The following data frame represents basic flatten tree structure, as shown below, where pairs (id, sub-id)
and (sub-id, key)
are always unique and key
always represents the same thing under the same id
id1
└─┬─ sub-id
│ │ └─── key1
│ │ └─── value
│ └─ sub-id2
│ └─── key1
│ └─── None
id2
└─── sub-id3
└─── key2
└─── value
with graphical representation out of the way, below is the definition as polars.DataFrame
df = pl.DataFrame(
{
"id": [1, 1, 2, 2, 2, 3],
"sub-id": [1, 1, 2, 3, 3, 4],
"key": ["key_1_1", "key_1_2", "key_2_1", "key_2_1", "key_2_2", "key_3"],
"value": ["value1 1", "value 1 2", None, "value 2 1", "value 2 2", "value 3"],
}
)
The same data frame in table representation:
shape: (6, 4)
┌────┬────────┬─────────┬───────────┐
│ ID │ sub-id │ key │ value │
╞════╪════════╪═════════╪═══════════╡
│ 1 │ 1 │ key_1_1 │ value 1 │
│ 1 │ 1 │ key_1_2 │ value 2 │
│ 2 │ 2 │ key_2_1 │ value 2 1 │
│ 2 │ 3 │ key_2_1 │ None │
│ 2 │ 3 │ key_2_2 │ value 2 2 │
│ 3 │ 4 │ key_3 │ value 3 │
└────┴────────┴─────────┴───────────┘
How would I to fill gaps like shown below using polars
. total size of data is about 100k rows.
shape: (6, 4)
┌────┬────────┬─────────┬───────────┐
│ ID │ sub-id │ key │ value │
╞════╪════════╪═════════╪═══════════╡
│ 1 │ 1 │ key_1_1 │ value 1 │
│ 1 │ 1 │ key_1_2 │ value 2 │
│ 2 │ 2 │ key_2_1 │ value 2 1 │
│ 2 │ 3 │ key_2_1 │ value 2 1 │
│ 2 │ 3 │ key_2_2 │ value 2 2 │
│ 3 │ 4 │ key_3 │ value 3 │
└────┴────────┴─────────┴───────────┘
There is pl.Expr.fill_null
to fill missing values.
As fill value, we use the first non-null value with the same id
and key
. As we assume that all values for the same id
and key
are the same, taking the first value is reasonable.
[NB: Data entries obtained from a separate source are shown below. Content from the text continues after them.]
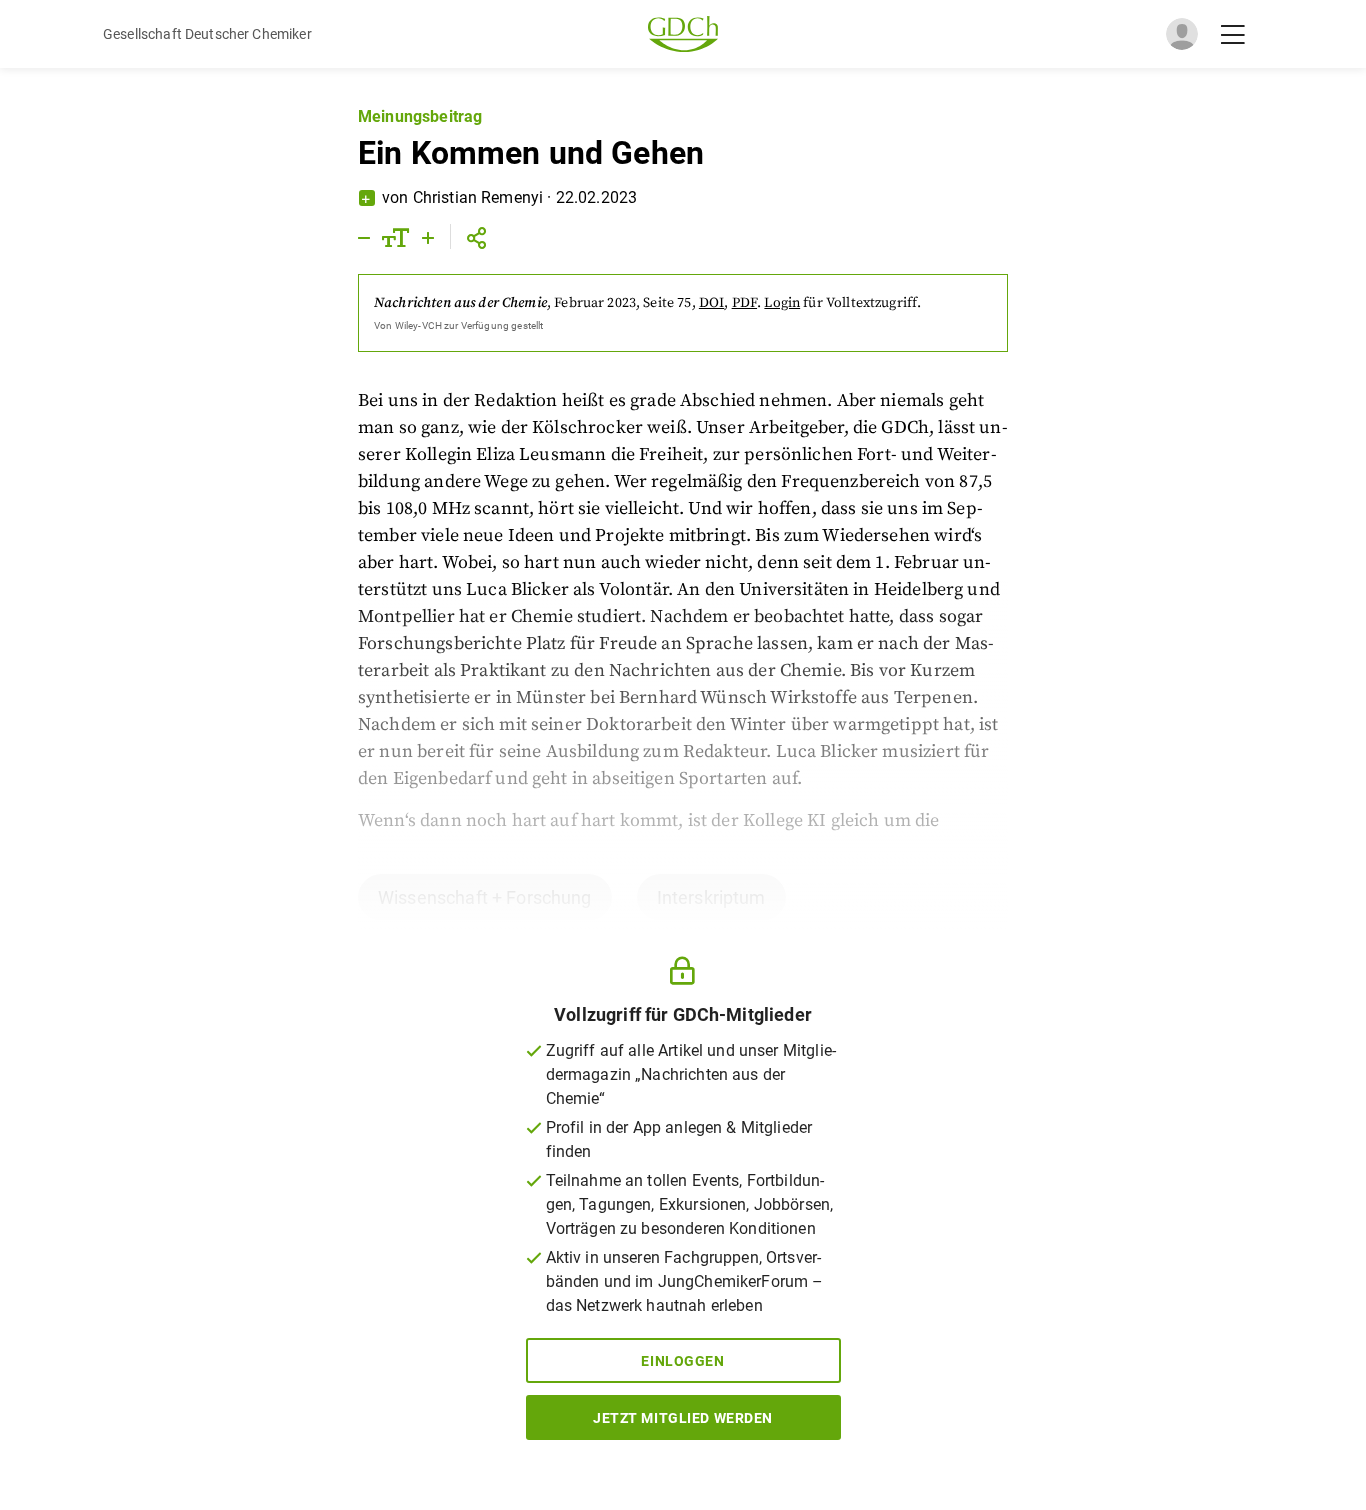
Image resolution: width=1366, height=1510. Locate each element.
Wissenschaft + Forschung (485, 897)
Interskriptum (711, 897)
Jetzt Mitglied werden (683, 1418)
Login (782, 303)
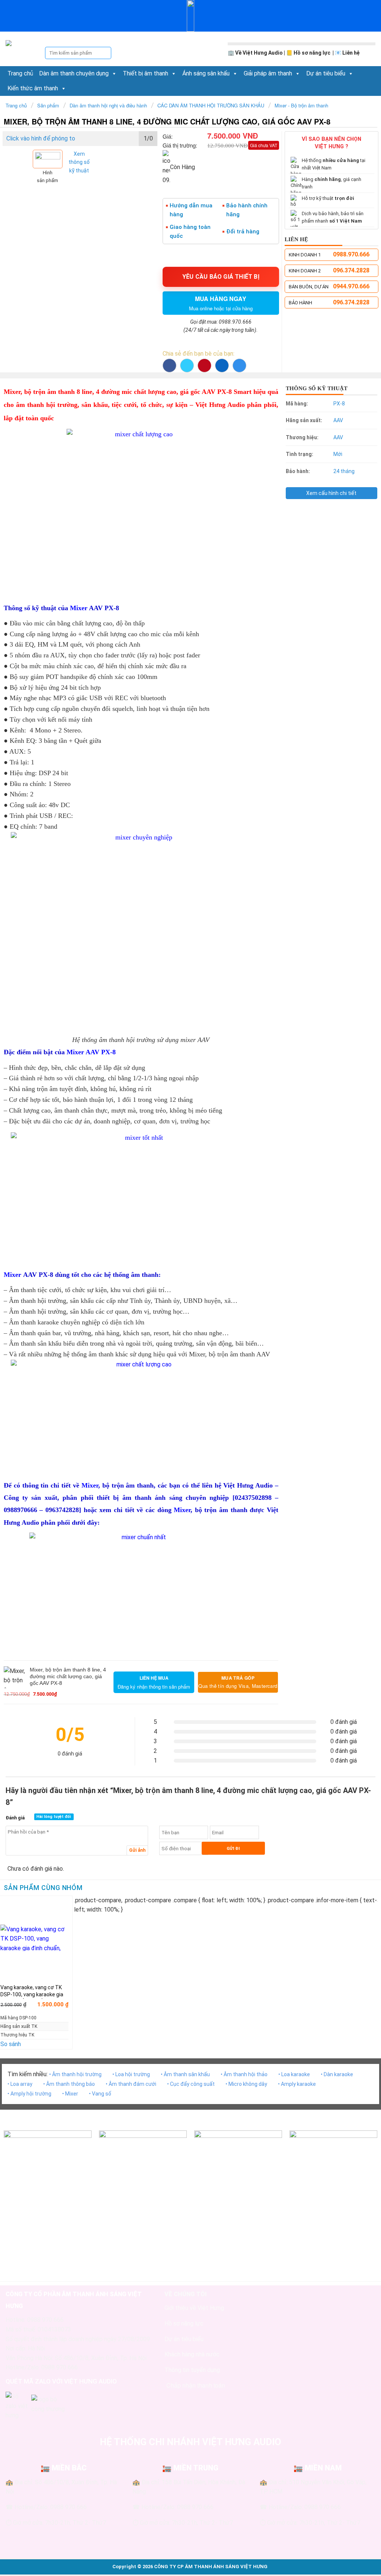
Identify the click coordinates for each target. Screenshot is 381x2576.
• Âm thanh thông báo (69, 2084)
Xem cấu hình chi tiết (331, 493)
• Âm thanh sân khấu (185, 2074)
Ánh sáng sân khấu (206, 73)
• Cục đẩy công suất (191, 2084)
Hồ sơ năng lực (313, 53)
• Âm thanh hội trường (75, 2074)
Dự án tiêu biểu (325, 73)
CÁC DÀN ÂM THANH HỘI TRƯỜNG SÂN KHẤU (210, 105)
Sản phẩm (48, 105)
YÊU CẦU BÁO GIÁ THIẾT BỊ (220, 276)
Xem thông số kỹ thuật (79, 162)
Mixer (78, 608)
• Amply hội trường (29, 2094)
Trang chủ (20, 73)
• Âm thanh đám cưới (131, 2084)
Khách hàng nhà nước (192, 2354)
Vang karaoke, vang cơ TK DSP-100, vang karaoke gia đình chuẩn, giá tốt (31, 1994)
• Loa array (19, 2084)
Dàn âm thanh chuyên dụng (74, 73)
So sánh (10, 2044)
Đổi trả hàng (242, 231)
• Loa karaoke (294, 2074)
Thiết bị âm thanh (145, 73)
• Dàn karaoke (337, 2074)
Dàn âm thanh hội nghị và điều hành (108, 105)
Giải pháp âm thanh (268, 73)
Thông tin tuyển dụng (192, 2369)
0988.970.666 (351, 254)
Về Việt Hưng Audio (259, 53)
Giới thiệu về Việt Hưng (194, 2307)
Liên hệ (351, 53)
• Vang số (100, 2094)
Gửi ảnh (137, 1850)
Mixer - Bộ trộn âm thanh (301, 105)
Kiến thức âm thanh (32, 88)
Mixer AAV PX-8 (91, 1052)
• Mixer (70, 2094)
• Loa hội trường (131, 2074)
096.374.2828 (351, 270)
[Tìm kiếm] (105, 53)
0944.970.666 (351, 286)
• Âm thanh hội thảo (244, 2074)
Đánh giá (15, 1818)
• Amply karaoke (297, 2084)
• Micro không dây (246, 2084)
It can be constructed as follows:
pl.Expr.filter
and pl.Expr.is_not_null
to filter for non-null values,pl.Expr.first
to select the first such value,pl.Expr.over
to evaluate the expression separately for each id
and key
pair.df.with_columns(
pl.col("value").fill_null(
pl.col("value").filter(pl.col("value").is_not_null()).first().over("id", "key")
)
)
shape: (6, 4)
┌─────┬────────┬─────────┬───────────┐
│ id ┆ sub-id ┆ key ┆ value │
│ --- ┆ --- ┆ --- ┆ --- │
│ i64 ┆ i64 ┆ str ┆ str │
╞═════╪════════╪═════════╪═══════════╡
│ 1 ┆ 1 ┆ key_1_1 ┆ value 1 │
│ 1 ┆ 1 ┆ key_1_2 ┆ value 2 │
│ 2 ┆ 2 ┆ key_2_1 ┆ value 2 1 │
│ 2 ┆ 3 ┆ key_2_1 ┆ value 2 1 │
│ 2 ┆ 3 ┆ key_2_2 ┆ value 2 2 │
│ 3 ┆ 4 ┆ key_3 ┆ value 3 │
└─────┴────────┴─────────┴───────────┘
Note. I needed to adapt your code slightly to match the example you described in the text.
df = pl.DataFrame({
"id": [1, 1, 2, 2, 2, 3],
"sub-id": [1, 1, 2, 3, 3, 4],
"key": ["key_1_1", "key_1_2", "key_2_1", "key_2_1", "key_2_2", "key_3"],
"value": ["value 1", "value 2", None, "value 2 1", "value 2 2", "value 3"],
})